Data for analysis: Begin

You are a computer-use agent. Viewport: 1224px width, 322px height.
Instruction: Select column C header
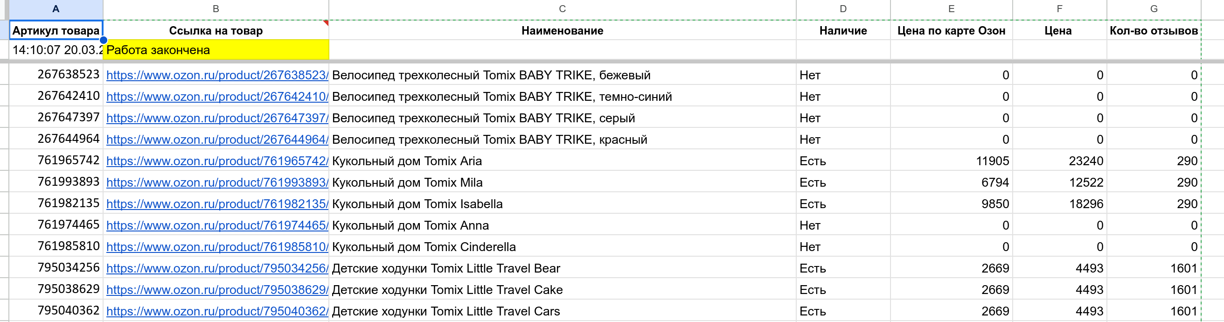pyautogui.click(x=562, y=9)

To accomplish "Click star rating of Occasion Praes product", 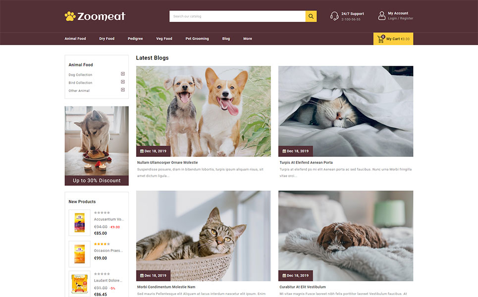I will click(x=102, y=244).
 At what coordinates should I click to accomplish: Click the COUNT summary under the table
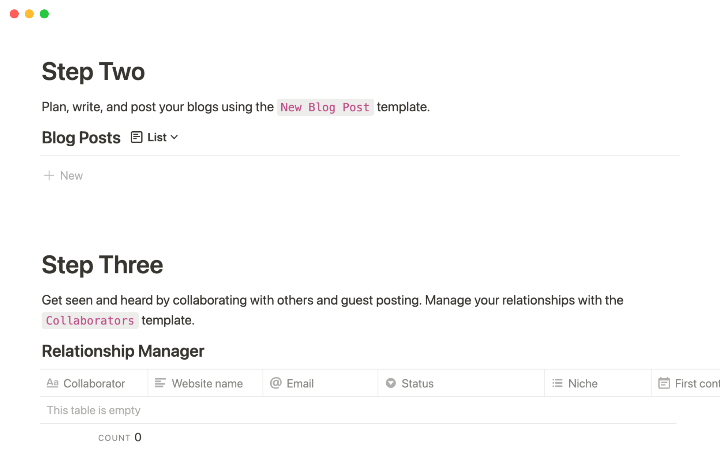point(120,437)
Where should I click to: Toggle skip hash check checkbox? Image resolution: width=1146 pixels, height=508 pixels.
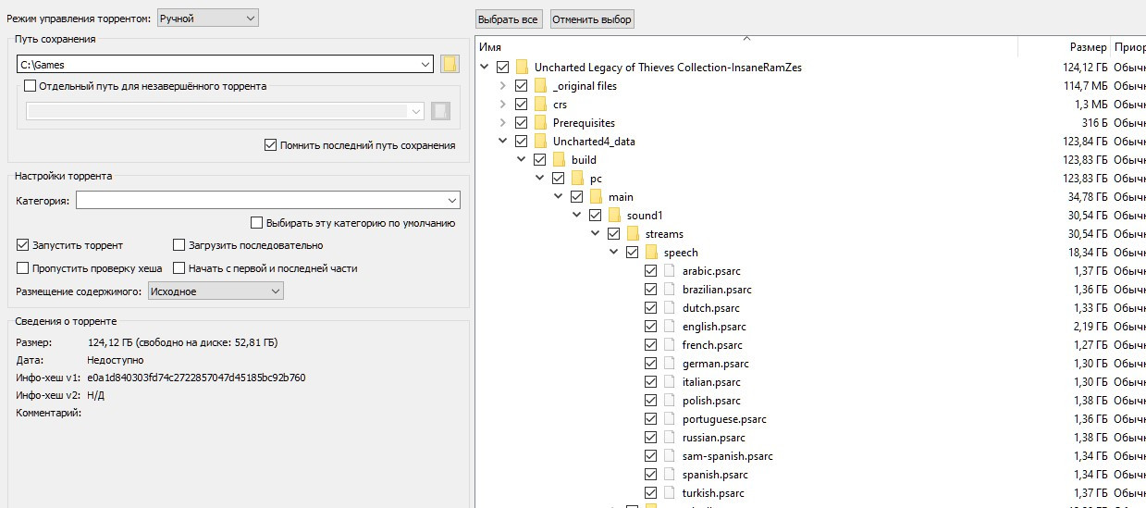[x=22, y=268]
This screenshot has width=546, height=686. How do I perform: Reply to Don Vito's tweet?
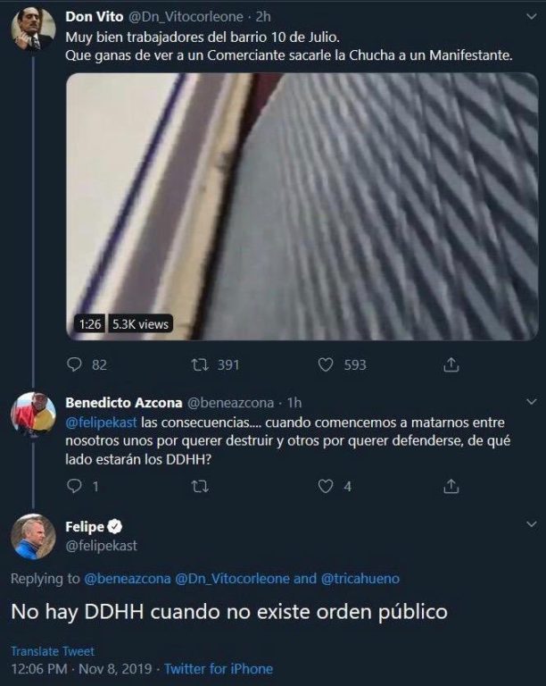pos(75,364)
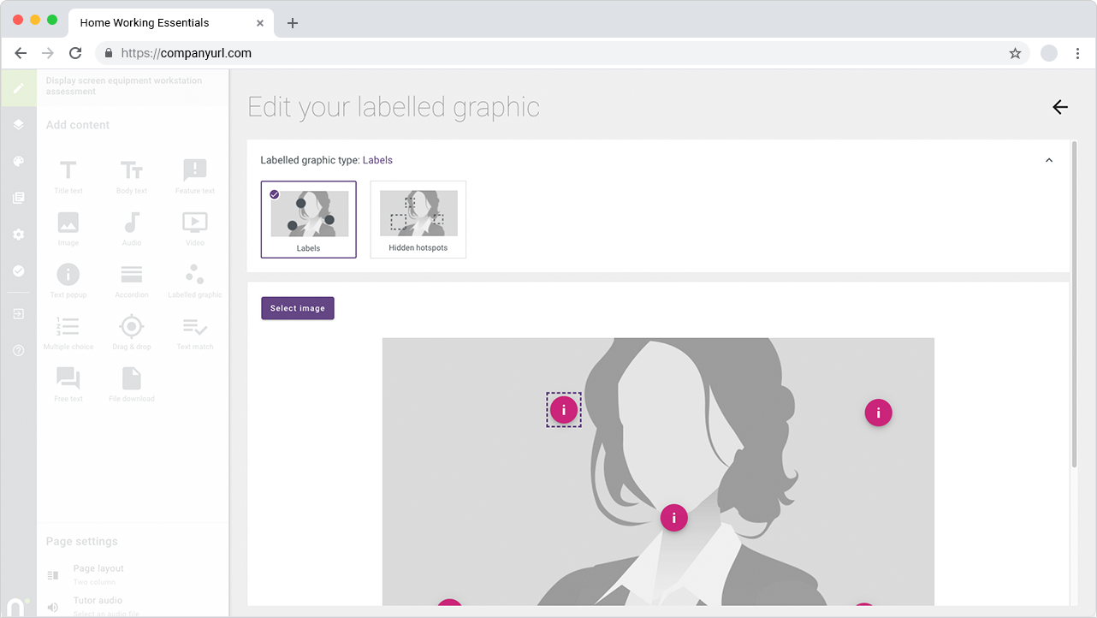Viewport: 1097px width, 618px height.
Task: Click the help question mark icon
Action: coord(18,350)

Data for analysis: End

Every line from the one with "At what coordinates" through the last line of the data must be copied exactly. Leave the pictures out.

 At what coordinates should I click to accomplish: Click the COUNT summary under the table
point(120,437)
Where should I click to: Toggle skip hash check checkbox? Image resolution: width=1146 pixels, height=508 pixels.
[x=22, y=268]
This screenshot has width=546, height=686. How do I perform: Reply to Don Vito's tweet?
pos(75,364)
Viewport: 1097px width, 618px height.
Task: Click the help question mark icon
Action: coord(18,350)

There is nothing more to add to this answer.